**Exercise:** Return the lines of the material unchanged, starting with the line that contains "The height and" and going on through the line that contains "Action: tap(20, 432)". Leave the pictures out of your answer.

**Supplied information:**
——

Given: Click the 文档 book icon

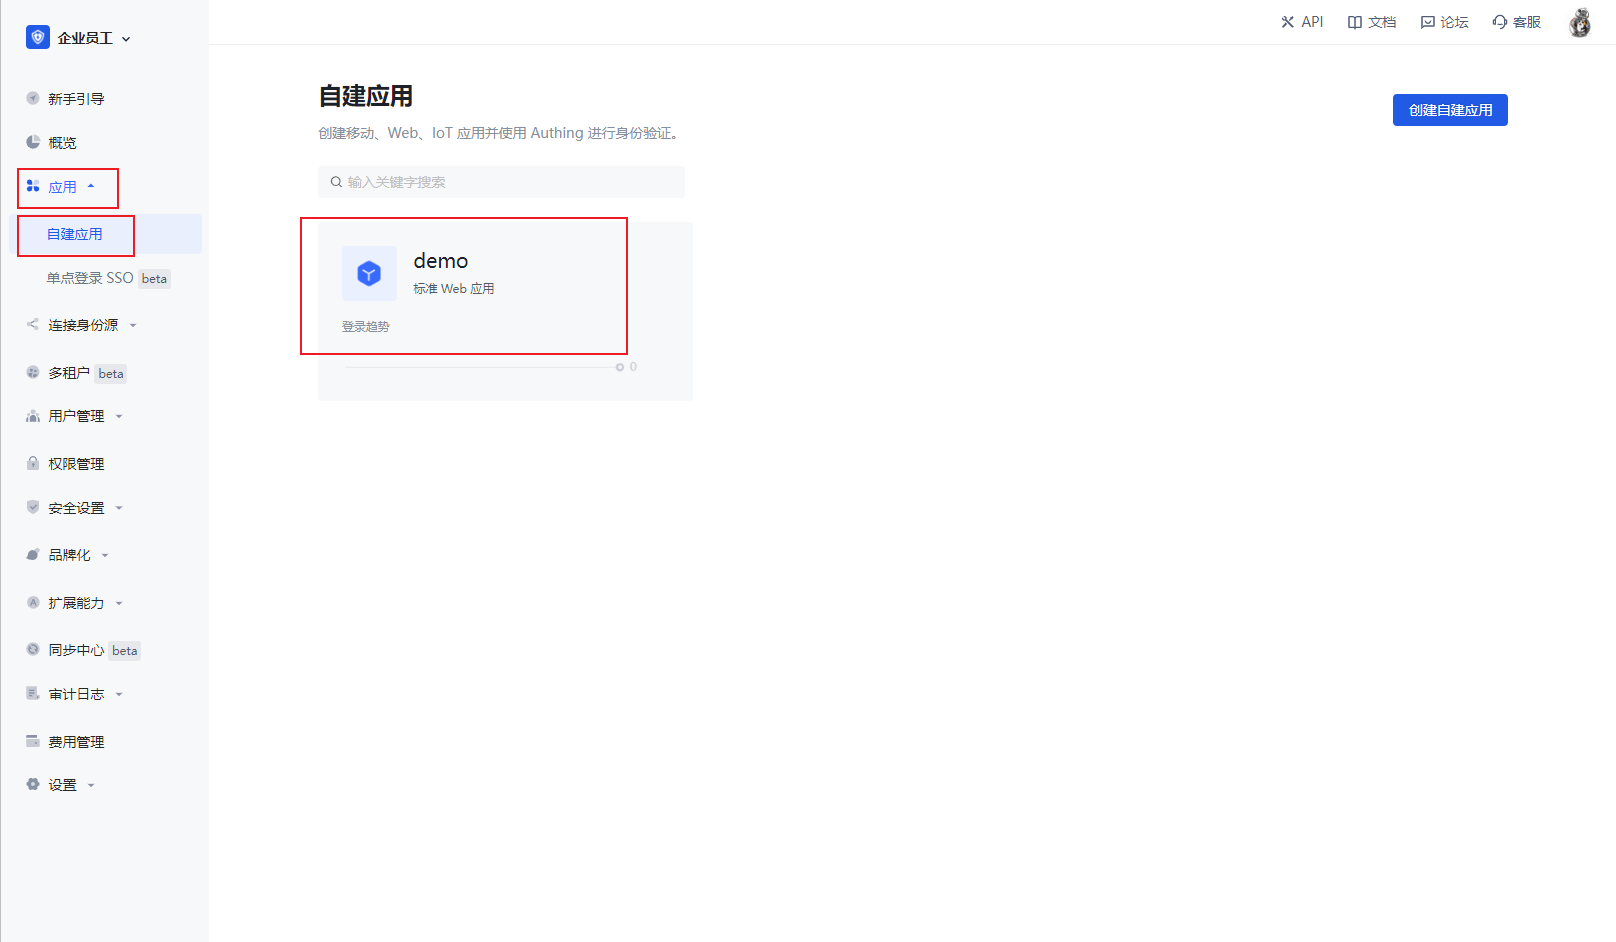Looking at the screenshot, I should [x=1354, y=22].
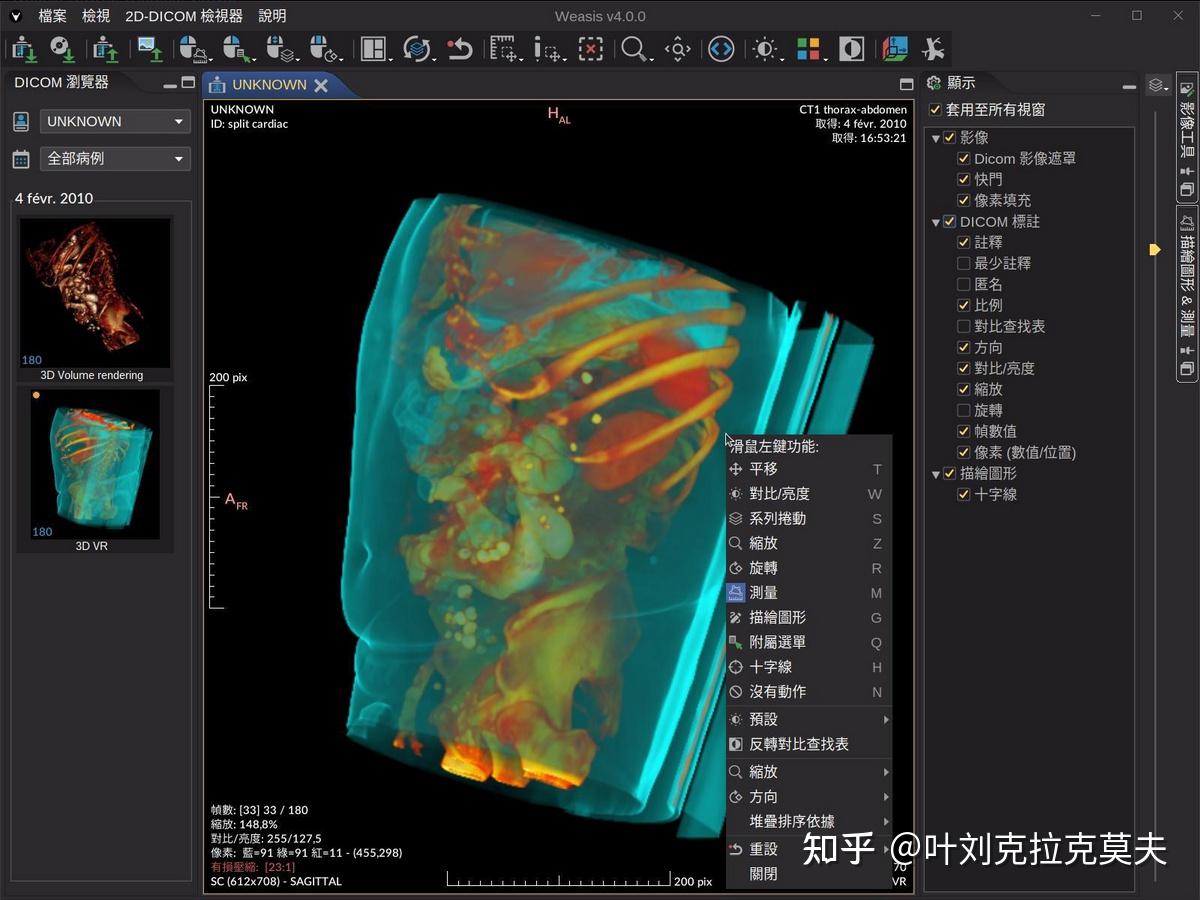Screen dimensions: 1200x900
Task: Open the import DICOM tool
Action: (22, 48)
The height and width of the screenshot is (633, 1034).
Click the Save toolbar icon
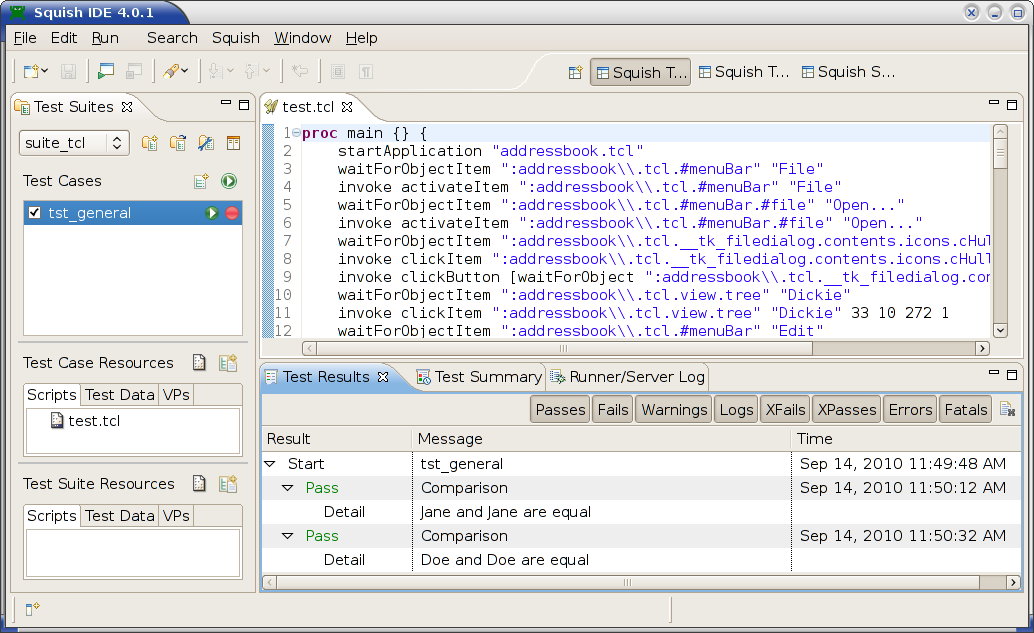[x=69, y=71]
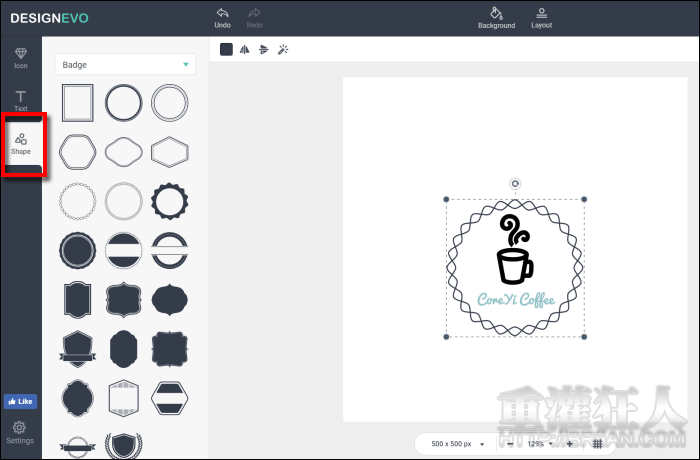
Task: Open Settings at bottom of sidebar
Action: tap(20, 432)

——

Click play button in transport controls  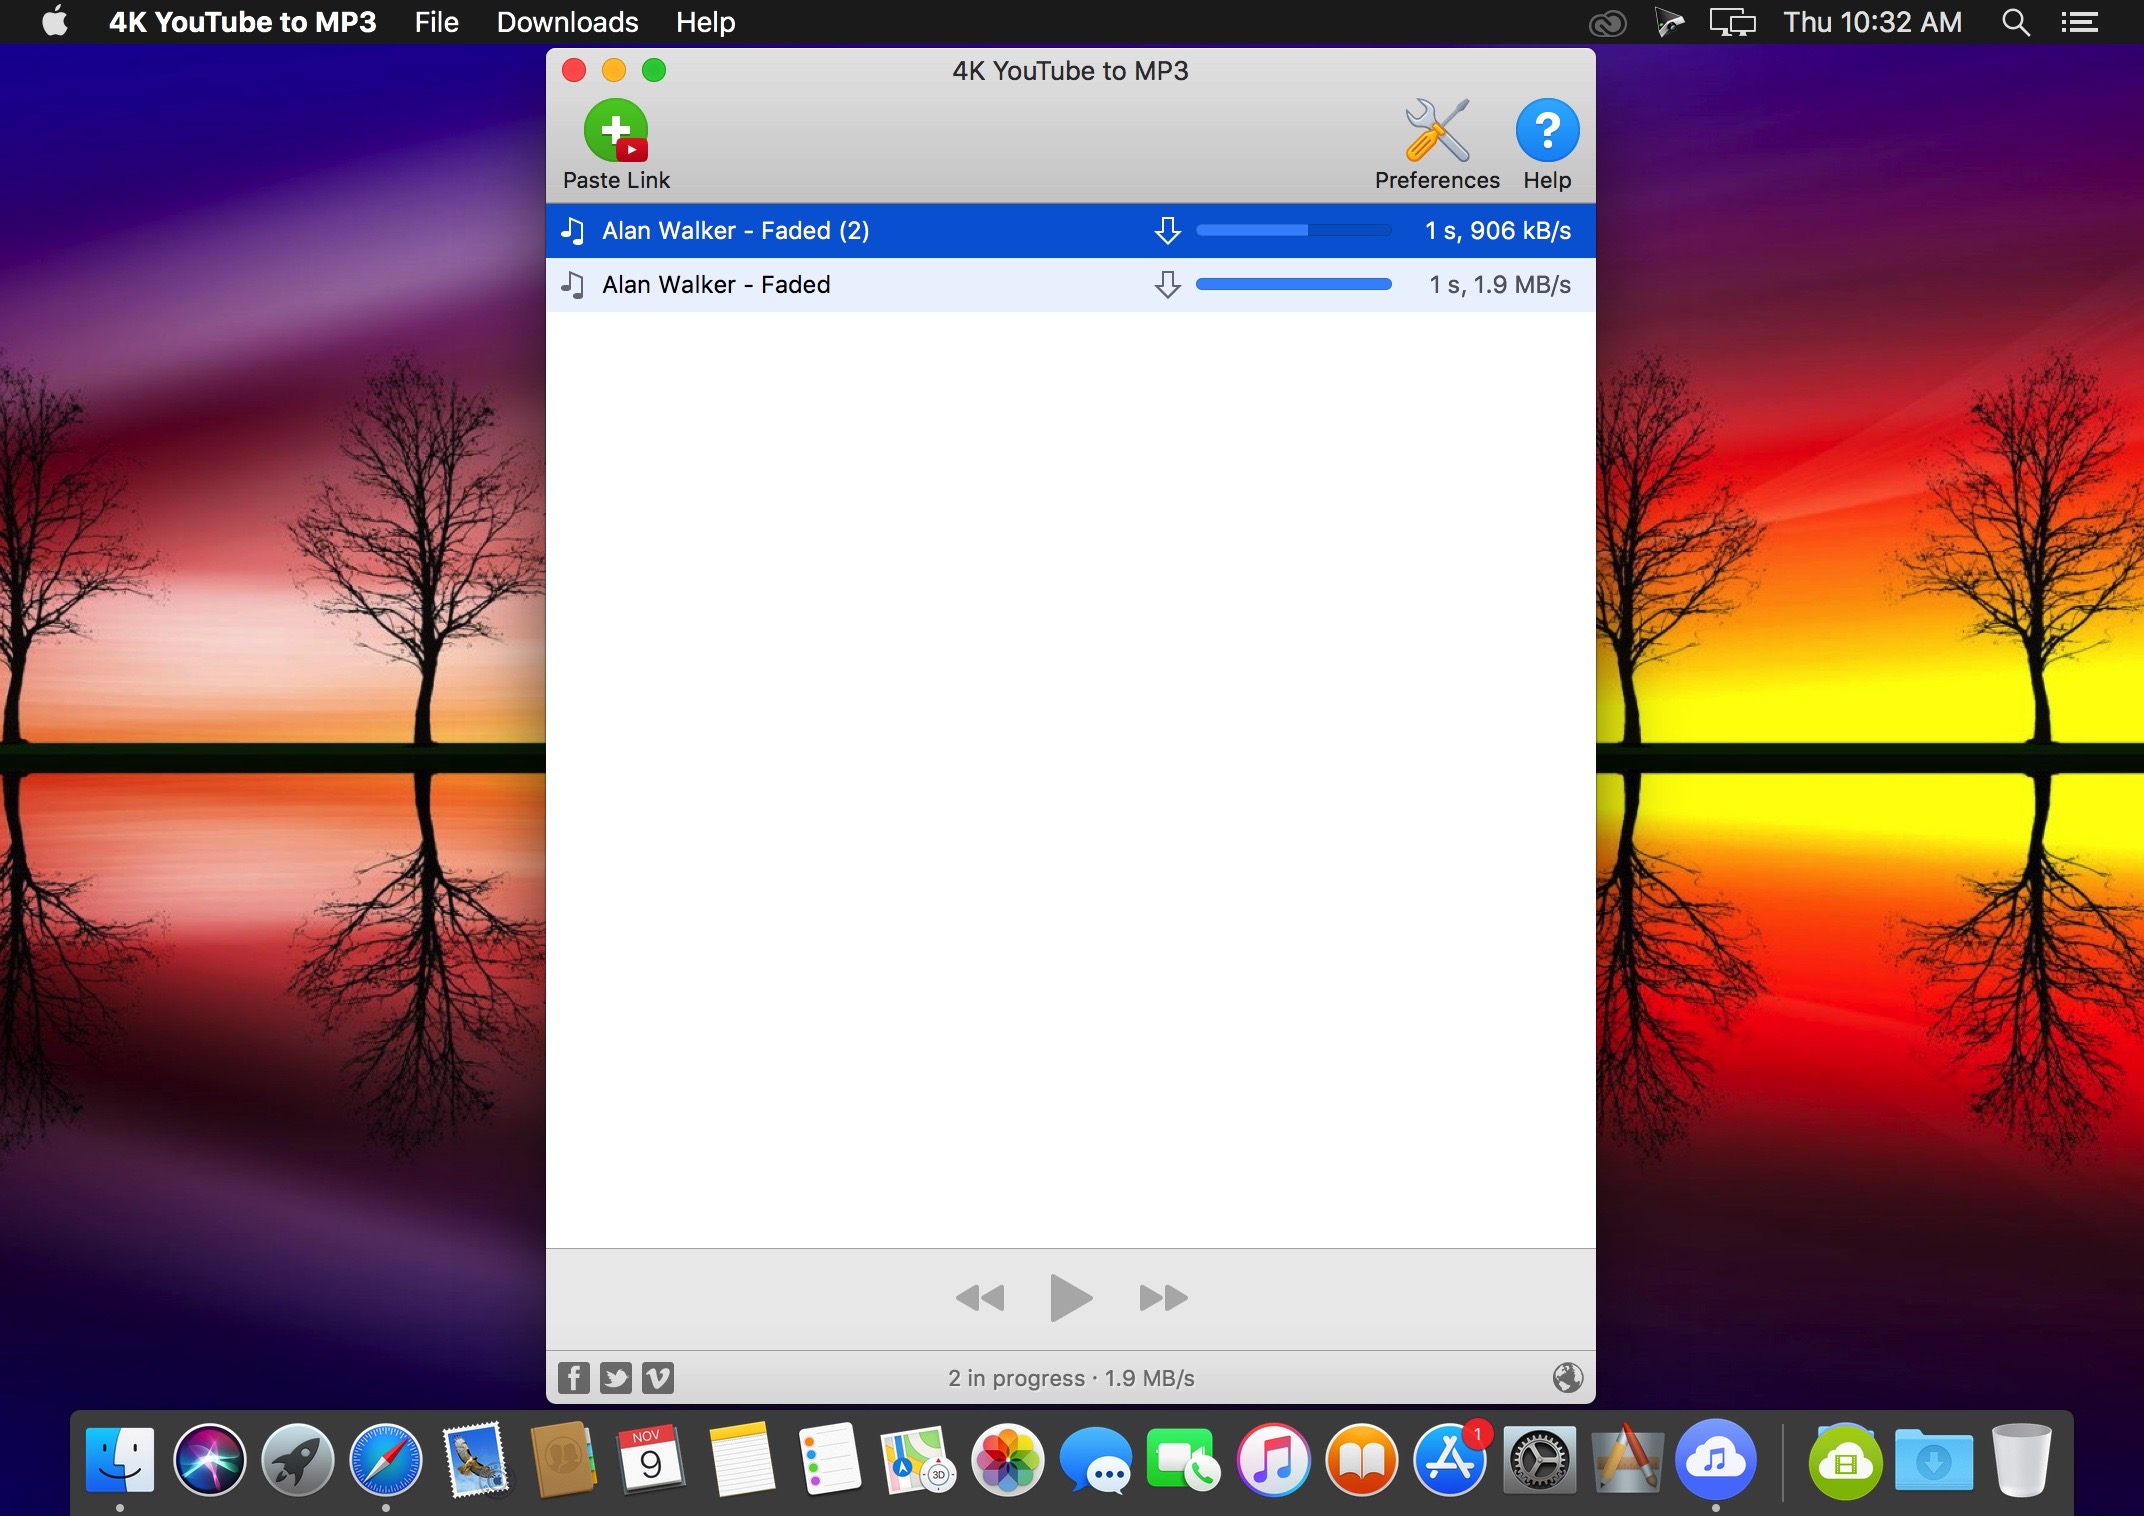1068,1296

——

**Exercise result:**
The height and width of the screenshot is (633, 1034).
Click the Save toolbar icon
[x=69, y=71]
Task: Open Settings at bottom of sidebar
Action: tap(20, 432)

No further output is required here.